# Word and element location records
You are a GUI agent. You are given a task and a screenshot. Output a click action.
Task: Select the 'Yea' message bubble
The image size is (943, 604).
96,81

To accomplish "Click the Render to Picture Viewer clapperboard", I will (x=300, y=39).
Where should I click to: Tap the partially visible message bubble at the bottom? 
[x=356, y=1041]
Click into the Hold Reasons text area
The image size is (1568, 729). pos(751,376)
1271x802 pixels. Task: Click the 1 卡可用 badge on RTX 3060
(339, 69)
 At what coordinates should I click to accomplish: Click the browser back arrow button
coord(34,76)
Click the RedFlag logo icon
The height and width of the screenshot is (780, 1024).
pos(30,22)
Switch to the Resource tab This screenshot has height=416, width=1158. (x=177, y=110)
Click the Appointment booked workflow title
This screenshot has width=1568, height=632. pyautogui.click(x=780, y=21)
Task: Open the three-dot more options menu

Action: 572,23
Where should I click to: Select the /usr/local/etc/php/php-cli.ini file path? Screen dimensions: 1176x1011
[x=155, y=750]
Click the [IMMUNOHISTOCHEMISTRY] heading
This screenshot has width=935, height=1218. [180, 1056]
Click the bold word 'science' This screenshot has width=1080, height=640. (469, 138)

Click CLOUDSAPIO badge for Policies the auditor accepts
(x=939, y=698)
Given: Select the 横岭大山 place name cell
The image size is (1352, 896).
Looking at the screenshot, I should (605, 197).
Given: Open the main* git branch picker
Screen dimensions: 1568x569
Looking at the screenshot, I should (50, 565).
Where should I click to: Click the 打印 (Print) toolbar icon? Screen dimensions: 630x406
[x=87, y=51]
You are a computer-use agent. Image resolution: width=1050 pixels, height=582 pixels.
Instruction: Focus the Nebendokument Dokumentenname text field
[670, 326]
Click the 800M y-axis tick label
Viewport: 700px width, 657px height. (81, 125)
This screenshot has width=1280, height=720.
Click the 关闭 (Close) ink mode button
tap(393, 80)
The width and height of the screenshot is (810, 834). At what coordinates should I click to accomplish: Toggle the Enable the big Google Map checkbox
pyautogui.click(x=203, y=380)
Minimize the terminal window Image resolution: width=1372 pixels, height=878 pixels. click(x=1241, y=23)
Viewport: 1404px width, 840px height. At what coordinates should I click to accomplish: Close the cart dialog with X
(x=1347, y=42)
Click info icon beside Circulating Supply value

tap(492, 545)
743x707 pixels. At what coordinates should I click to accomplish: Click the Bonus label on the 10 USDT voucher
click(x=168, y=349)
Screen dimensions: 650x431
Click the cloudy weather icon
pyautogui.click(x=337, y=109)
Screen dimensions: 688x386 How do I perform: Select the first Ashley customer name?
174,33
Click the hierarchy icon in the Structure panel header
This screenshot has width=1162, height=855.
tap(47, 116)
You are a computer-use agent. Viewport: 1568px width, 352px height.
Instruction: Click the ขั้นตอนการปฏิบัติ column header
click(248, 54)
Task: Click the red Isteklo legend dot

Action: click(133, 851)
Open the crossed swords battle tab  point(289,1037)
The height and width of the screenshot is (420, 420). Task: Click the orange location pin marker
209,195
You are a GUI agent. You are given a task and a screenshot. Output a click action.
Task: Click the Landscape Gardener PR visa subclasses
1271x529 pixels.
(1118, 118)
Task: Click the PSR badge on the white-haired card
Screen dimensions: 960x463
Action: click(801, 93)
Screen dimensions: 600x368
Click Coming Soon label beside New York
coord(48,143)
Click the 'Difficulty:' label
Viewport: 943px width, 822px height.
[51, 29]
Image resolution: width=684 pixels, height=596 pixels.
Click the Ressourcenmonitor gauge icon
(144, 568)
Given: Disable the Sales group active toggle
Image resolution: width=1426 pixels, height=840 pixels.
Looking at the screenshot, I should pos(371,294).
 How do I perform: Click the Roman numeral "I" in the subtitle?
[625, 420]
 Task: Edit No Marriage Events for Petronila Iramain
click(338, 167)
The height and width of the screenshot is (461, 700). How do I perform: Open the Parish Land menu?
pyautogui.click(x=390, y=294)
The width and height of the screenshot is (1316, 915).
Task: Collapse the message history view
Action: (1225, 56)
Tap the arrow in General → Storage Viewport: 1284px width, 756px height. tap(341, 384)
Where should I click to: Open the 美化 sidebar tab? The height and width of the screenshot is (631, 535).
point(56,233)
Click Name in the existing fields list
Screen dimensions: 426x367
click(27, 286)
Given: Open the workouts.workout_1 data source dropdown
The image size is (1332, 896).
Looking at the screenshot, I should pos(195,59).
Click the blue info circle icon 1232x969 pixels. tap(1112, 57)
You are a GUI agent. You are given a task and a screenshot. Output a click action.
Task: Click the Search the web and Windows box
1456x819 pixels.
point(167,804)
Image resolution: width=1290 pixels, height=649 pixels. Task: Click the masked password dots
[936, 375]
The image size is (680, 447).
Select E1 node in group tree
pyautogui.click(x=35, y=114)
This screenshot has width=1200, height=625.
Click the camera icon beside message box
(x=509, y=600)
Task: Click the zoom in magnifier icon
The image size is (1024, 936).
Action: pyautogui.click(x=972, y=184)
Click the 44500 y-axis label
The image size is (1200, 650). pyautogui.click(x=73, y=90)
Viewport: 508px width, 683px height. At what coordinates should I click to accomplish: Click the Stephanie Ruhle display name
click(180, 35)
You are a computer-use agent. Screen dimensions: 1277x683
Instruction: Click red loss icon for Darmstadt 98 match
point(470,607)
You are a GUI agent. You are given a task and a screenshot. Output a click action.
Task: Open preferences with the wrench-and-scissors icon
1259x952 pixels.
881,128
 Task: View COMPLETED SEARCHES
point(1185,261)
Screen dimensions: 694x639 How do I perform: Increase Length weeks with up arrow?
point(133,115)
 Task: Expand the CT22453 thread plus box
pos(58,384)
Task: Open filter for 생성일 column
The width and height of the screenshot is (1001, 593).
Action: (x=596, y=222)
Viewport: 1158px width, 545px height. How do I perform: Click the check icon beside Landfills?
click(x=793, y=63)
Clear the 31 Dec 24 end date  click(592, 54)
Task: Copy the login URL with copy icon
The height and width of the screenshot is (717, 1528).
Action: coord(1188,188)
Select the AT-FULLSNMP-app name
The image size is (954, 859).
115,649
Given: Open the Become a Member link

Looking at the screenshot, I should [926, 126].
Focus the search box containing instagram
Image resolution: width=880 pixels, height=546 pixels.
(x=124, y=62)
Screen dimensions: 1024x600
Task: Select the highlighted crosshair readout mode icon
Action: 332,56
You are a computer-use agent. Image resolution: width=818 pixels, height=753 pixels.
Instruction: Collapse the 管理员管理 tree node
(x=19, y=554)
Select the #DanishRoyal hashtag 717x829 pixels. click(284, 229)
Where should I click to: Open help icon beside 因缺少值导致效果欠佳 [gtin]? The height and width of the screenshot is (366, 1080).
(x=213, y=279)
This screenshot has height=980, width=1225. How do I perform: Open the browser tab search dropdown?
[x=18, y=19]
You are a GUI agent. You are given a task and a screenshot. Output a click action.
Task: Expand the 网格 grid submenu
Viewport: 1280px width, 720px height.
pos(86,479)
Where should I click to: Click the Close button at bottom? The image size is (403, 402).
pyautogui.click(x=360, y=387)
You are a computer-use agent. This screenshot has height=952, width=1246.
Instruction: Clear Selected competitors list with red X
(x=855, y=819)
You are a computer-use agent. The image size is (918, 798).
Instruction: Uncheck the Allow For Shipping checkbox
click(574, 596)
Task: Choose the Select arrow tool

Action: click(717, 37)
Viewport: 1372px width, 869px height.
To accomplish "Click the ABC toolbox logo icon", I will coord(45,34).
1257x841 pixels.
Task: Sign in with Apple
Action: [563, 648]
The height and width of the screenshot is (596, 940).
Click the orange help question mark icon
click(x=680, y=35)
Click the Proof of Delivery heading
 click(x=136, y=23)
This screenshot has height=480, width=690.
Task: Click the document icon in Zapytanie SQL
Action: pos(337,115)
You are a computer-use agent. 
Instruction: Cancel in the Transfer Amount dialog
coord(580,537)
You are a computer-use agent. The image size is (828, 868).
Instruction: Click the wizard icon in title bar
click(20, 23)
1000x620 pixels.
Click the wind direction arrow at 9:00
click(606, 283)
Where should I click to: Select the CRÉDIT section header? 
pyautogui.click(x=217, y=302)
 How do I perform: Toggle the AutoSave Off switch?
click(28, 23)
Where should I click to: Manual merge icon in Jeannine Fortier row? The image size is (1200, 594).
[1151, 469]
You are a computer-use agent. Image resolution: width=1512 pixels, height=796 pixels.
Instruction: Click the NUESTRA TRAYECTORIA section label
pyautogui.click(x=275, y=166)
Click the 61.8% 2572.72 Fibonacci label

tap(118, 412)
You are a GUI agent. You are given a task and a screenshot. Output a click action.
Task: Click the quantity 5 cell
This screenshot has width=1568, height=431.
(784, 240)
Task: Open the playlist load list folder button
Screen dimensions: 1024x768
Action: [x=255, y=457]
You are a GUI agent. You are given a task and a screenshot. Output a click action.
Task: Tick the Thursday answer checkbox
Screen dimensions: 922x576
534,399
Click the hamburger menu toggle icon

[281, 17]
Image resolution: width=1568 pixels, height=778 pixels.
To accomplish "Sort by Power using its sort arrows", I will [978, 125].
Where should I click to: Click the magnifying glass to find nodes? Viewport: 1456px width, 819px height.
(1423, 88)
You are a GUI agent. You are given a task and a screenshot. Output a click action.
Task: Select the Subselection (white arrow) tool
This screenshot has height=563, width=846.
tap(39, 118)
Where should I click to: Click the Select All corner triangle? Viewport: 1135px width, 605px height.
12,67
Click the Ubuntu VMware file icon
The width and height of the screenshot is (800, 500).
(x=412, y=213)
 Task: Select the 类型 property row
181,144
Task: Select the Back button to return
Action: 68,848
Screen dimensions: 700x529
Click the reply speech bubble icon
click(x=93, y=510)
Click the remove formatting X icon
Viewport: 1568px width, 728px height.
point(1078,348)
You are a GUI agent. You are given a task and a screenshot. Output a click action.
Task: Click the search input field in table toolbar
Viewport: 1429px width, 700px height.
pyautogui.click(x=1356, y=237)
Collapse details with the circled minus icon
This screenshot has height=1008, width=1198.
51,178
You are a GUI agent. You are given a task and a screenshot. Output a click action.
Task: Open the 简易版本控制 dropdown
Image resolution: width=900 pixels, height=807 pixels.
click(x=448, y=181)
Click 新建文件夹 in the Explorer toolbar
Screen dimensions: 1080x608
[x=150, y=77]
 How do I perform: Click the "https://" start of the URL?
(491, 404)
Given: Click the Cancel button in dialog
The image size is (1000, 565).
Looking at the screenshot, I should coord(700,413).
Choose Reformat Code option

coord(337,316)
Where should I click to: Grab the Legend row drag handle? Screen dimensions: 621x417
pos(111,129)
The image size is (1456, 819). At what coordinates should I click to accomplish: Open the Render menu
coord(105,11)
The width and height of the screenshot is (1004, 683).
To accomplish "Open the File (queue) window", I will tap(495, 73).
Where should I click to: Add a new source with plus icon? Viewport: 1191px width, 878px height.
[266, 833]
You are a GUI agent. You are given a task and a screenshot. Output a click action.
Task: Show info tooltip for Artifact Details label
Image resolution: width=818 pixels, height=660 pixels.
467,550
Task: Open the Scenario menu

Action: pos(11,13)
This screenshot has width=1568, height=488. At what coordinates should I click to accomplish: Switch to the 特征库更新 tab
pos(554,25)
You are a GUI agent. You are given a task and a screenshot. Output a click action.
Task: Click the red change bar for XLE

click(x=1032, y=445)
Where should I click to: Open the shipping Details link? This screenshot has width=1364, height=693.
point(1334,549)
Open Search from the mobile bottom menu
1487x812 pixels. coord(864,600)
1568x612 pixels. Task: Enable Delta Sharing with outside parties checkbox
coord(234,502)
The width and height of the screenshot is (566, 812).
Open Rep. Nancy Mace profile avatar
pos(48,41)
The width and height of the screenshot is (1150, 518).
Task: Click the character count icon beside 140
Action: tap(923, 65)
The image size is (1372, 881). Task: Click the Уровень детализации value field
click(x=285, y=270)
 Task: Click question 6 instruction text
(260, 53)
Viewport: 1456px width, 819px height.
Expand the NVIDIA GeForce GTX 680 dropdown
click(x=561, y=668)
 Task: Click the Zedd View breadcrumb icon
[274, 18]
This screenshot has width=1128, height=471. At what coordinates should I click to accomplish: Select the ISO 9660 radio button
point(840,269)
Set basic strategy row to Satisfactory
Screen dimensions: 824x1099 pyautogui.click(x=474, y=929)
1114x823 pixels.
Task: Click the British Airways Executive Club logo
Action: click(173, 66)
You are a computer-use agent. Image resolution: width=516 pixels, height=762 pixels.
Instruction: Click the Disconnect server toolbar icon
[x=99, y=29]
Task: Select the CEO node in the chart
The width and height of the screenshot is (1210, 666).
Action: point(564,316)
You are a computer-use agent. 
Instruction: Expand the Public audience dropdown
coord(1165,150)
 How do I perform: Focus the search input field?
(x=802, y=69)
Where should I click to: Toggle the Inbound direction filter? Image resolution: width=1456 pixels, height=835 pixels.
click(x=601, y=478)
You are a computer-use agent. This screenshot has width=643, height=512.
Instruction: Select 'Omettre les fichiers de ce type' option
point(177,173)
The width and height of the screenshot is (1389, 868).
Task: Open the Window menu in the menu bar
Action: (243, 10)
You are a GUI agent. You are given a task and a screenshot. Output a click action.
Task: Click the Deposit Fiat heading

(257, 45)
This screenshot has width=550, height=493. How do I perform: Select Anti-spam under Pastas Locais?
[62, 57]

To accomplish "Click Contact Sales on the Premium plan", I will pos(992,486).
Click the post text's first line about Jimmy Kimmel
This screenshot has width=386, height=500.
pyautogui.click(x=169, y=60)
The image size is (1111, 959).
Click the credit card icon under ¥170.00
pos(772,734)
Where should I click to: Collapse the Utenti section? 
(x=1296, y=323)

# Task instructions
Please copy out the records verbatim, starting at the line that contains "will (x=300, y=39)." and ending at the line that contains "Minimize the terminal", with both of those lines included.

# Exercise answer
To accomplish "Click the Render to Picture Viewer clapperboard", I will (x=300, y=39).
Where should I click to: Tap the partially visible message bubble at the bottom? 
[x=356, y=1041]
Click into the Hold Reasons text area
The image size is (1568, 729). pos(751,376)
1271x802 pixels. Task: Click the 1 卡可用 badge on RTX 3060
(339, 69)
 At what coordinates should I click to accomplish: Click the browser back arrow button
coord(34,76)
Click the RedFlag logo icon
The height and width of the screenshot is (780, 1024).
pos(30,22)
Switch to the Resource tab This screenshot has height=416, width=1158. (x=177, y=110)
Click the Appointment booked workflow title
This screenshot has width=1568, height=632. pyautogui.click(x=780, y=21)
Task: Open the three-dot more options menu

Action: 572,23
Where should I click to: Select the /usr/local/etc/php/php-cli.ini file path? Screen dimensions: 1176x1011
[x=155, y=750]
Click the [IMMUNOHISTOCHEMISTRY] heading
This screenshot has width=935, height=1218. [180, 1056]
Click the bold word 'science' This screenshot has width=1080, height=640. (469, 138)

Click CLOUDSAPIO badge for Policies the auditor accepts
(x=939, y=698)
Given: Select the 横岭大山 place name cell
The image size is (1352, 896).
Looking at the screenshot, I should (605, 197).
Given: Open the main* git branch picker
Screen dimensions: 1568x569
Looking at the screenshot, I should (50, 565).
Where should I click to: Click the 打印 (Print) toolbar icon? Screen dimensions: 630x406
[x=87, y=51]
You are a computer-use agent. Image resolution: width=1050 pixels, height=582 pixels.
Instruction: Focus the Nebendokument Dokumentenname text field
[670, 326]
Click the 800M y-axis tick label
Viewport: 700px width, 657px height. (81, 125)
This screenshot has width=1280, height=720.
Click the 关闭 (Close) ink mode button
tap(393, 80)
The width and height of the screenshot is (810, 834). At what coordinates should I click to accomplish: Toggle the Enable the big Google Map checkbox
pyautogui.click(x=203, y=380)
Minimize the terminal window Image resolution: width=1372 pixels, height=878 pixels. click(x=1241, y=23)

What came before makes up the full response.